My interpretation of the SPY (S&P500 proxy) chart (see figure 1) is as follows: resistance remains at 86.78, and in the current market climate (i.e., neutral sentiment picture plus short term overbought -see below), this would be the ideal low risk spot to bet against the market on any spike in prices. The November lows were tested last week, and so far they have held.
Figure 1. SPY/ weekly
Figure 2 is a weekly chart of the Dow Jones Industrial ETF proxy, the Diamond Trusts (symbol: DIA). The break of the maroon trend line is bearish and typically such trend line breaks should lead to an acceleration lower in prices. A spike into the trend line at $85 would be the place to bet against the market.
Figure 3 is a weekly chart of the Power Shares QQQQ Trust (symbol: QQQQ). 29.36 to 29.72 is the key resistance that the QQQQ is struggling with.
Figure 4 is a weekly chart of the i-Shares Russell 2000 Index (symbol: IWM). IWM is no man's land as prices remain in the middle of the channel.
Figure 4. IWM/ weekly
Lastly, Figure 5 is a daily bar chart of the PowerShares QQQ Trust (symbol: QQQQ); the indicator in the lower panel is our short term oscillator constructed from breadth and sentiment data. The indicator remains in over bought territory.

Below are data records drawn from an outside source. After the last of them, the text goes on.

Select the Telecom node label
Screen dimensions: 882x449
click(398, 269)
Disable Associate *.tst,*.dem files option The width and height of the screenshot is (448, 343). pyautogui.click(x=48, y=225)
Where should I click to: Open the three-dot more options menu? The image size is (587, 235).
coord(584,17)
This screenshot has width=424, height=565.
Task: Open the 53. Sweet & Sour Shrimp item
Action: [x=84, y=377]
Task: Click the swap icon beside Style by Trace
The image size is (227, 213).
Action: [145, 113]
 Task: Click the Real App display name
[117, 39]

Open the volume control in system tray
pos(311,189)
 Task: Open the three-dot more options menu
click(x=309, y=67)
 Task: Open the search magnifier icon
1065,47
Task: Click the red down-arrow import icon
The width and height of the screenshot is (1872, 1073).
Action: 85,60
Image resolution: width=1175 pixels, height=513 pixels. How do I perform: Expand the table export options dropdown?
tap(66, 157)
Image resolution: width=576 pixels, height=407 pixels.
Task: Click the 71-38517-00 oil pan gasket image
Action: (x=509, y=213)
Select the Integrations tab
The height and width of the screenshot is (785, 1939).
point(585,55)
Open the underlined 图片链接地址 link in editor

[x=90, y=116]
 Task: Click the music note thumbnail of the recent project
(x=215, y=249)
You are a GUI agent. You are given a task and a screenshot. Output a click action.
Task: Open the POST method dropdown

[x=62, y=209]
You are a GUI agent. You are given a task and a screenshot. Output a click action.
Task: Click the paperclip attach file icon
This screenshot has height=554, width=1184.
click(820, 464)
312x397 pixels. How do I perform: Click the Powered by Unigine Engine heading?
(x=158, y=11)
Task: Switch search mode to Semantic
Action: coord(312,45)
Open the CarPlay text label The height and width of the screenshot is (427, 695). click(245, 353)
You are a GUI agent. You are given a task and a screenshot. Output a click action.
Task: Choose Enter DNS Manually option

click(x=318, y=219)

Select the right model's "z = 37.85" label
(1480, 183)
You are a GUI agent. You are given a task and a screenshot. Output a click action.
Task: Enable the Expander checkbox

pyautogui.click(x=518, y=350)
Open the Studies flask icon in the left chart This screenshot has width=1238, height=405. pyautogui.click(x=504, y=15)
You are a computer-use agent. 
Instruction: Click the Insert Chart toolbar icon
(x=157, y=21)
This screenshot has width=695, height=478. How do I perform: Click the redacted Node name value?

Lastly, Figure 5 is a daily bar chart of the PowerShares QQQ Trust (symbol: QQQQ); the indicator in the lower panel is our short term oscillator constructed from breadth and sentiment data. The indicator remains in over bought territory.
Figure 5. QQQQ/ daily
4 comments:
Guy - great oscillator - can you share any of the components?
I will be happy too...we are digging out an ice storm here in the midwest that is a doozy....I will post tonite
The data used in the short term indicator/ oscillator is the following: advance decline, vix, up vol total volume ratio, put call ratio, trin. If it is the QQQQ then I use NASDAQ related data; if it is the SPY then I use NYSE data.
The indicator is short term; with each data point I take a 5 day average; I then look for statistically significant extremes in that value over the last 20 trading days; I then normalize the each value within these bands and then I sum the normalize values; I then apply another set of bands to this value (with a 20 day look back) and normalize again (this is why the value is between 0 and 1).
The reality is that the indicator works like most oscillators -it doesn't tell you when things get more overbought or oversold; it isn't not good at identifying trends. However, divergences between price and the indicator appear to be more predictive
Guy - thanks for the explanation; I'll do some homework this weekend.
By the way - didn't mean to leave the comment as Anonymous, I hate it when folks do that.